メリットとデメリット
過払い金請求のメリットには、次のようなものがあります。
過払い金を取り戻せます
今までに貸金業者に支払い過ぎてしまった過払い金を、請求手続きすることで取り戻すことができます。
もしも他の業者に債務がある場合は、その戻ってきた過払い金を返済に充てることも可能です。
過払い金返還請求は家族にばれません
過払い金返還請求は、自分が借金を抱えていたことが家族に知られることはありません。
請求は裁判所を介さずに行いますので、裁判所への出頭の必要や裁判所からの通知が自宅に届くこともありません。
ただし、司法書士、弁護士を介さず、本人による過払い金返還請求をする場合は、取引履歴などが自宅に届くことになったり、振り込みを司法書士、弁護士の口座ではなく本人名義の振込口座しか応じない業者もあります。
こういった場合は、ご家族に知られる可能性もあります。
債務整理は周囲の人にもばれません
過払い金返還請求は、借金を整理したことが周囲の人間にもばれません。
過払い金返還請求は自己破産や民事再生とは異なり、官報に債務整理の履歴が残ることがないので、周囲の人に知られてしまう可能性はありません。
過払い金返還請求は、保証人に迷惑を掛けません
過払い金返還請求は、保証人に迷惑を掛けません。
過払い金返還請求は、整理したい借入れを選択することができます。
もし、家族、友人、知人が連帯保証人になっている借入れがあっても、その借入れだけを過払い金返還請求の対象から外してしまえば、保証人に迷惑をかけることもありません。
但し、保証人に対し手続きを行うことだけは伝える必要があります。
貸金業者による借金の取り立てが止まります
司法書士、弁護士が過払い金返還請求の依頼を受けると、すぐに貸金業者に対して依頼を受けた通知を送ります。 その結果、支払い督促の電話なども、一切止めることができます。
貸金業者は、貸金業規制法や金融庁ガイドラインで借金の取り立てを規制されているためです。依頼者は、やっと精神的な苦痛から逃れることができます。
月々の支払いも止まります
司法書士、弁護士に過払い金返還請求を依頼すると、月々の支払いも止まります。
過払い金返還請求の交渉が始まると、和解するまでは貸金業者に対する毎月の返済もストップすることになるためです。
そのため、和解成立までの間に生活を見直したり、今まで支払いに充てていたお金を貯蓄するなどの対応も可能となります。
過払い金返還請求は借金の理由は問いません
自己破産による債務整理の場合、裁判所の判断により浪費やギャンブルで作った借金は返済の義務を免除されないことがあります。
しかし過払い金返還請求は、裁判所を介さないので借金の理由が問われることは一切ありません。
過払い金返還請求は、手続きが簡単
司法書士、弁護士と貸金業者間での交渉でほとんどの手続きが進みますので、依頼者と貸金業者が顔を合わせることがありません。
安心して手続きをすることができます。
過払い金返還請求は職を失いません
自己破産による債務整理の場合、資格制限によって特定の資格を剥奪されることから職を失ってしまうこともあります。
しかし過払い金返還請求には資格制限が設けられていないので、資格剥奪による失業はありません。
過払い金返還請求は破産者名簿に記録されません
自己破産を行った場合は、市区町村が管理する破産者名簿に記録されます。
しかし、過払い金返還請求による債務整理では、破産者名簿に記録される心配はありません。
では、一方のデメリットはどうでしょう?
ブラックリストに載ってしまう
過払い金返還請求を行うと、請求をする行為が事故情報として記載されてしまう恐れがあります。

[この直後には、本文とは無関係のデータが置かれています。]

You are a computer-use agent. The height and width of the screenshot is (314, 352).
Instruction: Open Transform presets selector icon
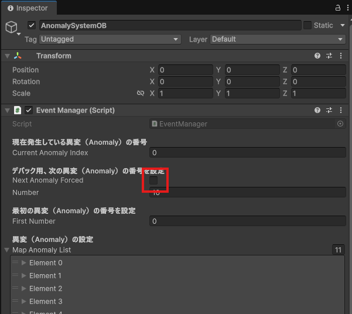click(329, 56)
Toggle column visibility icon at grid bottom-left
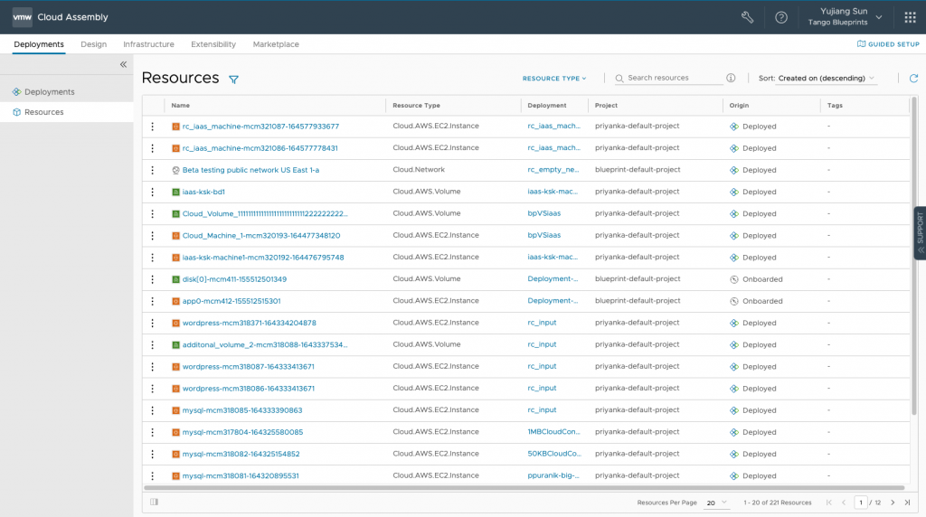The width and height of the screenshot is (926, 517). click(x=154, y=502)
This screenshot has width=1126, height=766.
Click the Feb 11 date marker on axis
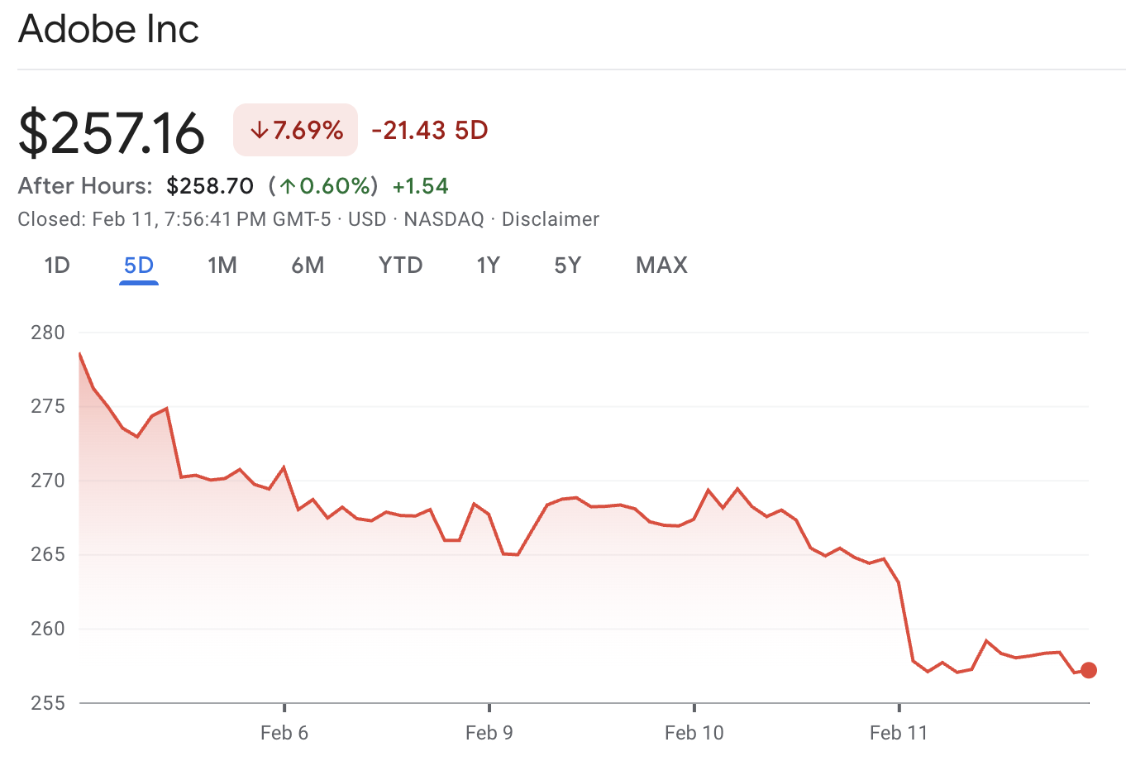(899, 733)
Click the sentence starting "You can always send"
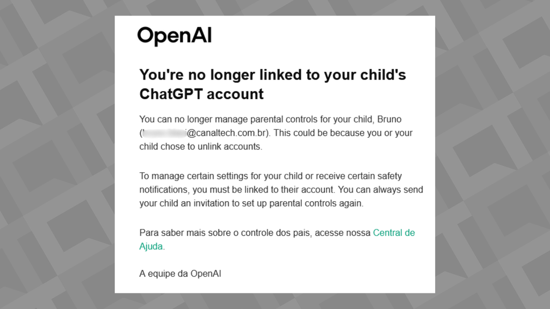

いわゆる、ブラックリストに載るということがあげられます。
クレジットカードを作りたいときにカードが作れなかったり、5年から7年の間はローンやクレジットを組むことができないということがあります。
ただし、既に借金を完済した人は、現在借金の返済をしている人よりも記録される可能性は低いようです。
これを除けば、過払い金返還請求で債務整理するデメリットは特にないといえるでしょう。